Head of the Amazon Fund Department at Brazilian Development Bank, Juliana Santiago speaks at the high-level closing plenary session from the second day of the Global Landscapes Forum 2015, in Paris, France alongside COP21.
The closing ceremony takes a closer look at some of the initiatives that emerged through the Forum and offers a space for tracking progress as well as outlining next steps.
Juliana Santiago speaks about the achievements of the Amazon Fund to reduce deforestation in Brazil.
Sunday, 6 December 2015
Global Landscapes Forum, Paris, France
Ladies and gentlemen, in the past years, we could observe a significant reduction of deforestation rates in the Amazon region. Deforestation rates have reduced by 80 percent.

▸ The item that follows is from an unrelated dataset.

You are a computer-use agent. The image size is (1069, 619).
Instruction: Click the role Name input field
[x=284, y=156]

To maintain this rate and to go further, to reduce more, even more efforts need to be done. The turning point in Brazil’s efforts to curb deforestation was the implementation of the national strategic plan to prevent and control deforestation in the Amazon region. This policy was built as a pact and joint effort between the federal government ministries, the Amazonian states, civil society and the scientific community. And this might be one of the main reasons for the results we have seen.
In this contest of deforestation reduction, the Brazilian Government and society created the Amazon Fund – a pioneering initiative to reward the results obtained by Brazil and REDD+. And which aims to support implementation of further actions to reduce deforestation and emissions from deforestation and forest degradation. The Amazon Fund was formally established in 2008, having the Government of Norway as its first donor, and followed by the Government of Germany.

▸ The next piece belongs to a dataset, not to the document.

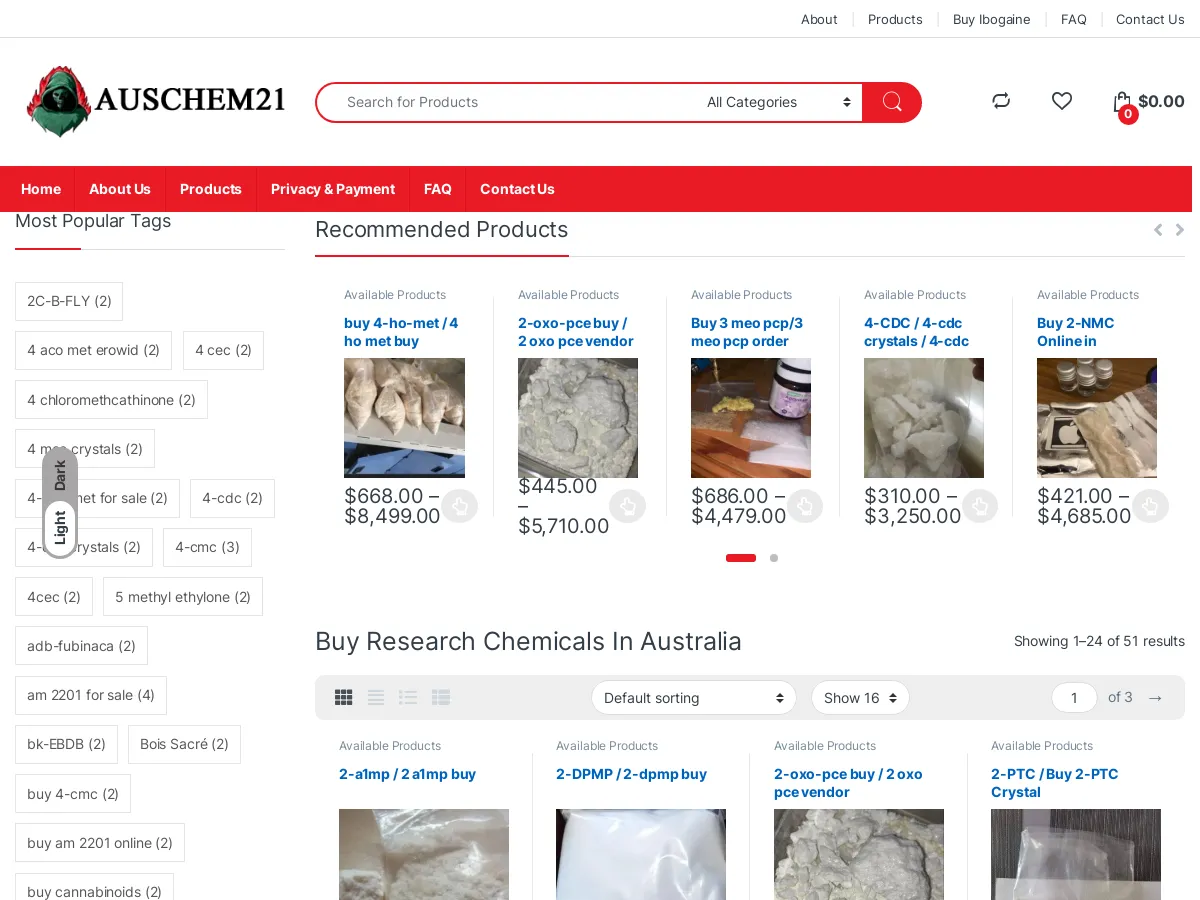This screenshot has width=1200, height=900.
Task: Open the shopping cart icon
Action: (x=1122, y=102)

To date, the fund has donations to the tune of $1 billion and a portfolio of 77 projects in the total amount of more than half-a-billion dollars. Over this past seven years of operation, the fund has shown that it’s possible to: build a significant portfolio of projects that includes a wide range of activities and institutions with operations in the Amazon region; to ensure a robust and transparent process of selecting projects with special attention to the rise of traditional of indigenous populations; to prioritize the most effective actions to confront the deforestation vectors, and; to develop efficient mechanisms of resource distribution to communities and small institutions through other partners’ organizations.
The existence of the fund has helped to consolidate support for forest protection, raise their profile, and improve the governance of relevant environmental institutions. And also provide adequate resources to initiatives that were under-funded or not funded at all.
The Amazon Fund has also supported capacity building to governmental institutions and civil society that works in the Amazon region. Likewise, it can be said that the Amazon Fund has raised further awareness of the Brazilian Development Bank, the manager of the fund, to the enormous challenge of reconciling the development agenda with forest conservation. The efforts to reduce deforestation must also be aligned with fostering a sustainable and more efficient use of the land so that rural economic growth contributes to the protection of the environment instead of being one of the deforestation drivers.
In the long term, sustainable forestry that integrates the traditional and indigenous populations, the private and institutional markets, is indispensable if we are to succeed in the endeavor of protecting the planet’s forests. The importance of reducing deforestation goes beyond the climate agenda, and a reduction of the systemic risk associated with rising global temperatures. Because, reducing deforestation also means sustainable development, with social inclusion and respect for other forms of life that share this planet with us.
Brazil has delivered a relevant reduction of greenhouse gas emissions by curbing deforestation. Other countries are also concerned with the rising of global temperatures and are contributing with financial and technical resources. The benefits for reducing deforestation are global.
The resources that have been applied so far have managed to reduce deforestation, but have not succeeded yet in establishing a new economic model that coexists with the biggest tropical forest in the world.
On behalf of the Brazilian Development Bank and the Amazon Fund, we are proud to be part of this global process. And we are optimistic that, based on the recent announcements of new financial commitments to forests that some countries made last week, plus further mobilization of other rich and developing tropical forest countries, we can achieve even better results.
The motto of the Amazon Fund states: “Brazil protects it, the world supports it, and everybody wins.”
Inspired by Salina, I hope that the future history books might say something like: “Some countries and people have joined efforts to protect the planet for future generations.”